IT日英、医療英日・日英、契約書英日・日英、特許英日でDeepLが優れています。評判が良いDeepLですが、分野や言語方向によってはGoogleやMicrosoftなどの他の機械翻訳サービスが優れていることがわかります。分野や言語方向によって機械翻訳サービスを使い分けることが推奨されます。また、同じ分野の中でも文書の種類はさまざまで、求められる翻訳品質も異なります。確実な評価には、実際の業務の文書を翻訳して評価することをお勧めします。
メールの翻訳精度については「DeepL の翻訳精度は? ビジネスメールでの Google、Microsoft との比較結果」(https://www.science.co.jp/nmt/blog/20529/)をご覧ください。
4. 機械翻訳をビジネス利用する際の注意点
ビジネスに機械翻訳を導入するにあたって、セキュリティ面を考慮することが重要です。インターネットでは多数の自動翻訳サービスが無料で提供されていますが、ほとんどの無料サービスで機密保持が保証されていません。無料サービスを利用すると、入力した文章や文書を二次利用される可能性があり、DeepLやGoogle翻訳も例外ではありません。無料の機械翻訳サービスを使って機密情報を翻訳すると機密情報が流出する可能性があり、多くの企業で禁止されています。DeepLのセキュリティについて詳しくは「DeepL翻訳で機密は保持される?セキュリティは?」(https://www.science.co.jp/nmt/blog/21127/)をご覧ください。
機械翻訳を利用する際にビジネス用語が正しく翻訳されないことがあります。特に専門性が高い分野や時代の最先端を行く分野では用語の誤訳がよく見られます。機械翻訳サービスには用語集機能が搭載されており、特定の用語に対応する訳語を指定できます。用語の誤訳を回避するには用語集機能を利用することをお勧めします。DeepLの用語集について詳しくは「DeepLの用語集が日本語に対応」(https://www.science.co.jp/nmt/blog/30746/)をご覧ください。
機械翻訳は、ビジネス分野において重要なツールの一つとして認知されています。ただし、注意すべき点もあります。まず、翻訳品質が完璧であるわけではないため、誤訳による誤解を招く可能性があります。特に、ビジネス文書などで正確な翻訳が必要な場合は、専門の翻訳者による校正が必要です。また、機械翻訳による翻訳は、文化的・地域的背景を考慮していない場合があります。
つまり、その国や地域の言葉や文化に精通している人間ならではの翻訳のニュアンスが抜け落ちる場合があるため、ビジネスでの利用にあたっては注意が必要です。

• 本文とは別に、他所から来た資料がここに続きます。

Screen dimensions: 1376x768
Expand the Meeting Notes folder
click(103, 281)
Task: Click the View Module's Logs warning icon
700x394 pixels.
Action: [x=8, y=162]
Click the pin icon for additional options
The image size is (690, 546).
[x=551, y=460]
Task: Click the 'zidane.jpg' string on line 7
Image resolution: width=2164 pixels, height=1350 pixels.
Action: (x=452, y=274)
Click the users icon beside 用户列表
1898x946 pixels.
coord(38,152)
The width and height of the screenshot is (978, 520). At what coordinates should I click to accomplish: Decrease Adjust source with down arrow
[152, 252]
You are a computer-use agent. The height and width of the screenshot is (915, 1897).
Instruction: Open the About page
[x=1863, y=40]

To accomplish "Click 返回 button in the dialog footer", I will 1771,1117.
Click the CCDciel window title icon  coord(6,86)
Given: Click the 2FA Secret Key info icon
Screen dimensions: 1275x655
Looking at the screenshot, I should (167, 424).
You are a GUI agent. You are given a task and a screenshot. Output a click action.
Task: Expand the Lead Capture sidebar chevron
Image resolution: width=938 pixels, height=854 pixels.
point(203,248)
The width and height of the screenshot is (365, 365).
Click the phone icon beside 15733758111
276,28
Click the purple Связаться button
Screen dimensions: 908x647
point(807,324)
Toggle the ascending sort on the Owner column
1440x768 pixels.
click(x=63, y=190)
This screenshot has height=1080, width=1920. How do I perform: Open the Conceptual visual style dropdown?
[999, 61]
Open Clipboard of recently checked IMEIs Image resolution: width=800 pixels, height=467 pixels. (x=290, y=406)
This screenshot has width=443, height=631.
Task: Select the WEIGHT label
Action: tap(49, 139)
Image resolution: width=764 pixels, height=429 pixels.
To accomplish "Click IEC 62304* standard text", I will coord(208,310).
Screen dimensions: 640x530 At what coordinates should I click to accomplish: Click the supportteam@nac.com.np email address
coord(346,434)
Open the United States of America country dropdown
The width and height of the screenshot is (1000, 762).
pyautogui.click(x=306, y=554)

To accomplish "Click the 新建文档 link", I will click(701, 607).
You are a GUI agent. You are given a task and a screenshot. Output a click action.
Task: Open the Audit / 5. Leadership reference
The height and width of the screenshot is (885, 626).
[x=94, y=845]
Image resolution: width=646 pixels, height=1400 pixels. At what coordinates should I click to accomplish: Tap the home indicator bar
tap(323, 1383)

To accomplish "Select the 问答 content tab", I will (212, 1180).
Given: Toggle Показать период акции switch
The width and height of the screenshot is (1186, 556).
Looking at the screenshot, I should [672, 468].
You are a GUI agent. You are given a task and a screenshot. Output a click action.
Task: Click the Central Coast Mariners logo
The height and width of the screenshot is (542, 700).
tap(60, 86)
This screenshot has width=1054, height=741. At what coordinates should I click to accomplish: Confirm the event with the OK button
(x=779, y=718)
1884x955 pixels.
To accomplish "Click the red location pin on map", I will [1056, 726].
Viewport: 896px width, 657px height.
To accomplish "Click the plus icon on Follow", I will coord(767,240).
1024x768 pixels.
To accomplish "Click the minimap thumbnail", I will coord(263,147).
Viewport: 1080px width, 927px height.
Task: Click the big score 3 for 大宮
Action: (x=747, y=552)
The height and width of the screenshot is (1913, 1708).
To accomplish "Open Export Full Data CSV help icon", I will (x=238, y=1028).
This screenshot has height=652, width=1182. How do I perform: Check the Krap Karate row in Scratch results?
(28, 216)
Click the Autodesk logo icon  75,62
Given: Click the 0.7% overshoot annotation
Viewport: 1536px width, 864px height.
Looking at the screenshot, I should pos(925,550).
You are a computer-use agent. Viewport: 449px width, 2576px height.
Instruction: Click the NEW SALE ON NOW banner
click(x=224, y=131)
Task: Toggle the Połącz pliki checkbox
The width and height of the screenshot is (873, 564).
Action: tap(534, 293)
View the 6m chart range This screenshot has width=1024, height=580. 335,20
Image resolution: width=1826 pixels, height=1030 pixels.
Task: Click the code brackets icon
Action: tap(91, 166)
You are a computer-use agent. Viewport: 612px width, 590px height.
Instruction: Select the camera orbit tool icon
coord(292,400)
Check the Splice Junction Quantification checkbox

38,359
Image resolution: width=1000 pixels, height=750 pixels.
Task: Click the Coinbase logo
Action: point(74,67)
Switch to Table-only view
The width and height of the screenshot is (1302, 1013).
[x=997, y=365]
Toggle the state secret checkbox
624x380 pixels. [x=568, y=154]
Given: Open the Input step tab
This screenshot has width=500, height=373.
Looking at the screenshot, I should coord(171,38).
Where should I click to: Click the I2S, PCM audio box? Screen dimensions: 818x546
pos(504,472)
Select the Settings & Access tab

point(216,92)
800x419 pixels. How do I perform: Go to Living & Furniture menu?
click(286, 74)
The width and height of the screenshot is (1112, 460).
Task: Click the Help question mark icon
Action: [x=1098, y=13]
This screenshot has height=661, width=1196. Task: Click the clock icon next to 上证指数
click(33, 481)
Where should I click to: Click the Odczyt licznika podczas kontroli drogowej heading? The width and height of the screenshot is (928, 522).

さらに、機械翻訳は機密漏えいのおそれがあります。無料のオンライン翻訳サービスを利用する場合は、利用規約をしっかり確認し、機密漏えいをしないように気をつけましょう。ビジネスで機械翻訳を利用する際には、翻訳品質を確認するための校正や、文化的・地域的背景についての理解、機密漏えいを防ぐための注意が必要です。
5. まとめ
DeepLの登場により機械翻訳サービスが注目され、法人での利用が加速しています。複数の企業から機械翻訳サービスが提供されており、翻訳対象の分野や文書によって翻訳精度は異なります。機密保持の観点から無料の機械翻訳サービスを法人で利用することは勧められません。